# Scraping a Job Advert to Map Keyword Frequency

This project scrapes text from an online job advertisement and analyzes the frequency of keywords within the ad. The goal is to identify the most emphasized skills and qualifications, helping job seekers tailor their resumes and applications to specific job postings.


##### <b> BeautifulSoup and Requests

In [3]:
# Import necessary libraries
from bs4 import BeautifulSoup
import requests
import pandas as pd
import re

# The URL of the job advertisement (this one is fake for preview purposes)
url = 'https://www.techjobs.com/job/fulltime/ad.html?jobcode=123456'

## Step 1: Check the Status of the Webpage

Before scraping the content, we need to ensure that the webpage is accessible by checking the HTTP status code. A status code of 200 indicates the page is available, while a 404 error means the page is not found.


In [4]:
def CheckSoupStatus(url):
    
    """ 
    Check the HTTP status code of the URL response and print a message 
    indicating whether the request was successful.
    (200 for OK, 404 for Not Found).
    """

    # Send a HTTP GET request to the specified URL
    webpage = requests.get(url)
    print(f'Status code: {webpage.status_code}')

    # Provide a message/feedback based on the status code
    if webpage.status_code == 200:
        print('Full of soup!

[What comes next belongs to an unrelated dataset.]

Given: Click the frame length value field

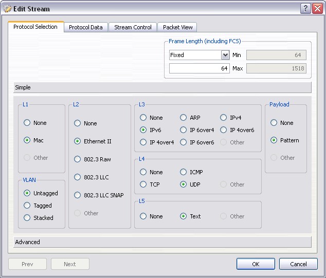Looking at the screenshot, I should pyautogui.click(x=199, y=68).
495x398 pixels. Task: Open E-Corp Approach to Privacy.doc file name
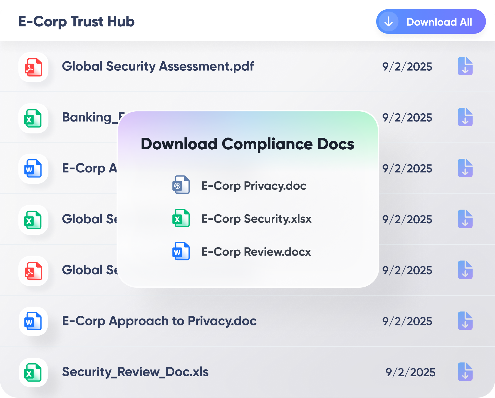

Feel free to retrieve the soup of choice.')
    elif webpage.status_code == 404:
        print('Server Error. No soup available at the moment.')
    else:
        print('Oh no. Something is not working.')

# Check the status of the webpage
CheckSoupStatus(url)


Status code: 200
Full of soup! Feel free to retrieve the soup of choice.


## Step 2: Scrape and Parse the Webpage Content

Next, we'll send a request to the URL and parse the HTML content of the page using BeautifulSoup. We'll then extract the title of the webpage and inspect the HTML structure.


In [15]:
# Requests.get() returns a response object, 
# which contains the server's response to the request. 
# This object includes attributes like .text (the content of the response) 
# and .status_code (the HTTP status code).

# Send an HTTP GET request to the URL and get the page content
page = requests.get(url)

# Parse the HTML content using BeautifulSoup
soup = BeautifulSoup(page.text, 'html.parser')

> Below is the fake preview, loaded from a local HTML file. We'll act as if we just read this from a website, as shown above.

In [47]:
fake_html_file = 'fictious_job_advertisement.html'

# Read the HTML content from the file
with open(fake_html_file, 'r', encoding='utf-8') as file:
    fake_html_content = file.read()

# Parse the HTML content using BeautifulSoup
fake_soup = BeautifulSoup(fake_html_content, 'html.parser')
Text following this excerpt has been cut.